Aim of the exercise:
Could you render all of the records below as a JSON list of strings, one string per line, leaving out blank lines?

Element and text position data:
........

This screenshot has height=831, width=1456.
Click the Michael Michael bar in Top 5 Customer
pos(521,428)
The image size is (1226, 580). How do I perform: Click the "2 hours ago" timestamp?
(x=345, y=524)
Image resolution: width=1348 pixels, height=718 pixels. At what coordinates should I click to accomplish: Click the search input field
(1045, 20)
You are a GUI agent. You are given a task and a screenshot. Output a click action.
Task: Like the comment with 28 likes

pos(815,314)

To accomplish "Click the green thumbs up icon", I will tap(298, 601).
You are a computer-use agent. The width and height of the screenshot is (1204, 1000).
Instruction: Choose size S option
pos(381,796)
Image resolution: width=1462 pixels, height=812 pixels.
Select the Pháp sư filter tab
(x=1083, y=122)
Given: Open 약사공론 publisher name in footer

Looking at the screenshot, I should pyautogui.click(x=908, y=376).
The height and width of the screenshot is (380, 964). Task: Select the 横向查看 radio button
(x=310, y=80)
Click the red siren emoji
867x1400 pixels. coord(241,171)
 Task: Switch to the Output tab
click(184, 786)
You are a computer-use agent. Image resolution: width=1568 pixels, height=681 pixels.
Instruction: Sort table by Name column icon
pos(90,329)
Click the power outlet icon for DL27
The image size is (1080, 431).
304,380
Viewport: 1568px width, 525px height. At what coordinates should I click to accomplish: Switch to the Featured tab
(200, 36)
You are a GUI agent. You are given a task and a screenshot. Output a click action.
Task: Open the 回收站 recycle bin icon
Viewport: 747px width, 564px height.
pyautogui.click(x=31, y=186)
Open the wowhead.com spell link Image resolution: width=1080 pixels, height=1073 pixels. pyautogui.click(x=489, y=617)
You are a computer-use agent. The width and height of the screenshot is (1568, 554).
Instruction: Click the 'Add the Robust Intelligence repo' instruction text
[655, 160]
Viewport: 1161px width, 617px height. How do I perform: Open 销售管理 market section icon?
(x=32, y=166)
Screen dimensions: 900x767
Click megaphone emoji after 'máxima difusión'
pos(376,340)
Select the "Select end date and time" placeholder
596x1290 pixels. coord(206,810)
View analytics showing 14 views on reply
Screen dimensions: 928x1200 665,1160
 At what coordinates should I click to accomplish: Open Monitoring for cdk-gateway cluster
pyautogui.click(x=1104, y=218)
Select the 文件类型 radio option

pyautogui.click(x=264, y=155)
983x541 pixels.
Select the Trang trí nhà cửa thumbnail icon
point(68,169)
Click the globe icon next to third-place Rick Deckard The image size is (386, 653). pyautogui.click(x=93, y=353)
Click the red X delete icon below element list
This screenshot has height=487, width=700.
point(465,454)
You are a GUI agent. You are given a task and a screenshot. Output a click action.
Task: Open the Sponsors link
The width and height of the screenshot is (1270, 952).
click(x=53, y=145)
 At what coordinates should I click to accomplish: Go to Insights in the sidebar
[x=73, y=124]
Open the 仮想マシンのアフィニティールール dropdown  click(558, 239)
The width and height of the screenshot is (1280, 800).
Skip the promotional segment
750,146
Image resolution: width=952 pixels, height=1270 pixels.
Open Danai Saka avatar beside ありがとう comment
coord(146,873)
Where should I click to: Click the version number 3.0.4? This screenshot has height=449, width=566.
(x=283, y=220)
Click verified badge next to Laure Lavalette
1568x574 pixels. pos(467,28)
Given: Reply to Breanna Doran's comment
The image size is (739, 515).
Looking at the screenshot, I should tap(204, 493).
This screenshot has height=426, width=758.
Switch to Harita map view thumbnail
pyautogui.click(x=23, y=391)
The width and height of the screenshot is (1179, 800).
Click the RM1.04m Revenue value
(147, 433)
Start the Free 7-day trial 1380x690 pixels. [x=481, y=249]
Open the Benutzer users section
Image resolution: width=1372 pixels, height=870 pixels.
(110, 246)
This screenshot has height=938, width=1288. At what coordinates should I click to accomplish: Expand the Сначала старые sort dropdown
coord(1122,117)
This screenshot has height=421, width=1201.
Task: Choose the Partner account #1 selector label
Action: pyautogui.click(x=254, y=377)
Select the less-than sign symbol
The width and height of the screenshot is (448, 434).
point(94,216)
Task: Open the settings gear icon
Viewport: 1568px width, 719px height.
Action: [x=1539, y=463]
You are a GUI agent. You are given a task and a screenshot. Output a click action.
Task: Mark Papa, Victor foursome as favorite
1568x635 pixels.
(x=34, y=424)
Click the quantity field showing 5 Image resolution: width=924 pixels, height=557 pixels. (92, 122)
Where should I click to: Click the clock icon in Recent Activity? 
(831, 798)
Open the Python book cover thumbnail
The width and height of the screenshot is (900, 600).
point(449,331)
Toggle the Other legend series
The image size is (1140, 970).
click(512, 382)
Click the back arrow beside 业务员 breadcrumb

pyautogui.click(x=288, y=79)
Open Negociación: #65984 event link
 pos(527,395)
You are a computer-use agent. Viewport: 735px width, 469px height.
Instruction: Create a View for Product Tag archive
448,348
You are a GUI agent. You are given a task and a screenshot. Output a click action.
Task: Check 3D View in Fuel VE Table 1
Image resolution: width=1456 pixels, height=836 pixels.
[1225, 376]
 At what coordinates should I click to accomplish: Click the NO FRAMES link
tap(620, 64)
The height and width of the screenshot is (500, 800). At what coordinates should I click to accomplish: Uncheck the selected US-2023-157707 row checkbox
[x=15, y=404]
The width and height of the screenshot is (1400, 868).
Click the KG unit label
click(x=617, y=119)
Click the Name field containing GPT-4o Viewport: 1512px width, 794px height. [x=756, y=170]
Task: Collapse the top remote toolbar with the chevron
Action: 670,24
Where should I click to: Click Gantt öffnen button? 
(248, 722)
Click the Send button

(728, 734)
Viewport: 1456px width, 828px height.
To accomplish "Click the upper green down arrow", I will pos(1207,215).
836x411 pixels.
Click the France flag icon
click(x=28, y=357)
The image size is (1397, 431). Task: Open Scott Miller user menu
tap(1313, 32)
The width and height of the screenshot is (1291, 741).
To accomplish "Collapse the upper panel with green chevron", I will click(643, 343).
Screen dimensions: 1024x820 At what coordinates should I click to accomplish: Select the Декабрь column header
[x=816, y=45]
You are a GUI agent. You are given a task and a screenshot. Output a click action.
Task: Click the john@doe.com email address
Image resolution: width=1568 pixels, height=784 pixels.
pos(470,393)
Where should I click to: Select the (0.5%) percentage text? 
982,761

........

Answer for this exercise:
[
  "This screenshot has height=831, width=1456.",
  "Click the Michael Michael bar in Top 5 Customer",
  "pos(521,428)",
  "The image size is (1226, 580). How do I perform: Click the \"2 hours ago\" timestamp?",
  "(x=345, y=524)",
  "Image resolution: width=1348 pixels, height=718 pixels. At what coordinates should I click to accomplish: Click the search input field",
  "(1045, 20)",
  "You are a GUI agent. You are given a task and a screenshot. Output a click action.",
  "Task: Like the comment with 28 likes",
  "pos(815,314)",
  "To accomplish \"Click the green thumbs up icon\", I will tap(298, 601).",
  "You are a computer-use agent. The width and height of the screenshot is (1204, 1000).",
  "Instruction: Choose size S option",
  "pos(381,796)",
  "Image resolution: width=1462 pixels, height=812 pixels.",
  "Select the Pháp sư filter tab",
  "(x=1083, y=122)",
  "Given: Open 약사공론 publisher name in footer",
  "Looking at the screenshot, I should pyautogui.click(x=908, y=376).",
  "The height and width of the screenshot is (380, 964). Task: Select the 横向查看 radio button",
  "(x=310, y=80)",
  "Click the red siren emoji",
  "867x1400 pixels. coord(241,171)",
  " Task: Switch to the Output tab",
  "click(184, 786)",
  "You are a computer-use agent. Image resolution: width=1568 pixels, height=681 pixels.",
  "Instruction: Sort table by Name column icon",
  "pos(90,329)",
  "Click the power outlet icon for DL27",
  "The image size is (1080, 431).",
  "304,380",
  "Viewport: 1568px width, 525px height. At what coordinates should I click to accomplish: Switch to the Featured tab",
  "(200, 36)",
  "You are a GUI agent. You are given a task and a screenshot. Output a click action.",
  "Task: Open the 回收站 recycle bin icon",
  "Viewport: 747px width, 564px height.",
  "pyautogui.click(x=31, y=186)",
  "Open the wowhead.com spell link Image resolution: width=1080 pixels, height=1073 pixels. pyautogui.click(x=489, y=617)",
  "You are a computer-use agent. The width and height of the screenshot is (1568, 554).",
  "Instruction: Click the 'Add the Robust Intelligence repo' instruction text",
  "[655, 160]",
  "Viewport: 1161px width, 617px height. How do I perform: Open 销售管理 market section icon?",
  "(x=32, y=166)",
  "Screen dimensions: 900x767",
  "Click megaphone emoji after 'máxima difusión'",
  "pos(376,340)",
  "Select the \"Select end date and time\" placeholder",
  "596x1290 pixels. coord(206,810)",
  "View analytics showing 14 views on reply",
  "Screen dimensions: 928x1200 665,1160",
  " At what coordinates should I click to accomplish: Open Monitoring for cdk-gateway cluster",
  "pyautogui.click(x=1104, y=218)",
  "Select the 文件类型 radio option",
  "pyautogui.click(x=264, y=155)",
  "983x541 pixels.",
  "Select the Trang trí nhà cửa thumbnail icon",
  "point(68,169)",
  "Click the globe icon next to third-place Rick Deckard The image size is (386, 653). pyautogui.click(x=93, y=353)",
  "Click the red X delete icon below element list",
  "This screenshot has height=487, width=700.",
  "point(465,454)",
  "You are a GUI agent. You are given a task and a screenshot. Output a click action.",
  "Task: Open the Sponsors link",
  "The width and height of the screenshot is (1270, 952).",
  "click(x=53, y=145)",
  " At what coordinates should I click to accomplish: Go to Insights in the sidebar",
  "[x=73, y=124]",
  "Open the 仮想マシンのアフィニティールール dropdown  click(558, 239)",
  "The width and height of the screenshot is (1280, 800).",
  "Skip the promotional segment",
  "750,146",
  "Image resolution: width=952 pixels, height=1270 pixels.",
  "Open Danai Saka avatar beside ありがとう comment",
  "coord(146,873)",
  "Where should I click to: Click the version number 3.0.4? This screenshot has height=449, width=566.",
  "(x=283, y=220)",
  "Click verified badge next to Laure Lavalette",
  "1568x574 pixels. pos(467,28)",
  "Given: Reply to Breanna Doran's comment",
  "The image size is (739, 515).",
  "Looking at the screenshot, I should tap(204, 493).",
  "This screenshot has height=426, width=758.",
  "Switch to Harita map view thumbnail",
  "pyautogui.click(x=23, y=391)",
  "The width and height of the screenshot is (1179, 800).",
  "Click the RM1.04m Revenue value",
  "(147, 433)",
  "Start the Free 7-day trial 1380x690 pixels. [x=481, y=249]",
  "Open the Benutzer users section",
  "Image resolution: width=1372 pixels, height=870 pixels.",
  "(110, 246)",
  "This screenshot has height=938, width=1288. At what coordinates should I click to accomplish: Expand the Сначала старые sort dropdown",
  "coord(1122,117)",
  "This screenshot has height=421, width=1201.",
  "Task: Choose the Partner account #1 selector label",
  "Action: pyautogui.click(x=254, y=377)",
  "Select the less-than sign symbol",
  "The width and height of the screenshot is (448, 434).",
  "point(94,216)",
  "Task: Open the settings gear icon",
  "Viewport: 1568px width, 719px height.",
  "Action: [x=1539, y=463]",
  "You are a GUI agent. You are given a task and a screenshot. Output a click action.",
  "Task: Mark Papa, Victor foursome as favorite",
  "1568x635 pixels.",
  "(x=34, y=424)",
  "Click the quantity field showing 5 Image resolution: width=924 pixels, height=557 pixels. (92, 122)",
  "Where should I click to: Click the clock icon in Recent Activity? ",
  "(831, 798)",
  "Open the Python book cover thumbnail",
  "The width and height of the screenshot is (900, 600).",
  "point(449,331)",
  "Toggle the Other legend series",
  "The image size is (1140, 970).",
  "click(512, 382)",
  "Click the back arrow beside 业务员 breadcrumb",
  "pyautogui.click(x=288, y=79)",
  "Open Negociación: #65984 event link",
  " pos(527,395)",
  "You are a computer-use agent. Viewport: 735px width, 469px height.",
  "Instruction: Create a View for Product Tag archive",
  "448,348",
  "You are a GUI agent. You are given a task and a screenshot. Output a click action.",
  "Task: Check 3D View in Fuel VE Table 1",
  "Image resolution: width=1456 pixels, height=836 pixels.",
  "[1225, 376]",
  " At what coordinates should I click to accomplish: Click the NO FRAMES link",
  "tap(620, 64)",
  "The height and width of the screenshot is (500, 800). At what coordinates should I click to accomplish: Uncheck the selected US-2023-157707 row checkbox",
  "[x=15, y=404]",
  "The width and height of the screenshot is (1400, 868).",
  "Click the KG unit label",
  "click(x=617, y=119)",
  "Click the Name field containing GPT-4o Viewport: 1512px width, 794px height. [x=756, y=170]",
  "Task: Collapse the top remote toolbar with the chevron",
  "Action: 670,24",
  "Where should I click to: Click Gantt öffnen button? ",
  "(248, 722)",
  "Click the Send button",
  "(728, 734)",
  "Viewport: 1456px width, 828px height.",
  "To accomplish \"Click the upper green down arrow\", I will pos(1207,215).",
  "836x411 pixels.",
  "Click the France flag icon",
  "click(x=28, y=357)",
  "The image size is (1397, 431). Task: Open Scott Miller user menu",
  "tap(1313, 32)",
  "The width and height of the screenshot is (1291, 741).",
  "To accomplish \"Collapse the upper panel with green chevron\", I will click(643, 343).",
  "Screen dimensions: 1024x820 At what coordinates should I click to accomplish: Select the Декабрь column header",
  "[x=816, y=45]",
  "You are a GUI agent. You are given a task and a screenshot. Output a click action.",
  "Task: Click the john@doe.com email address",
  "Image resolution: width=1568 pixels, height=784 pixels.",
  "pos(470,393)",
  "Where should I click to: Select the (0.5%) percentage text? ",
  "982,761"
]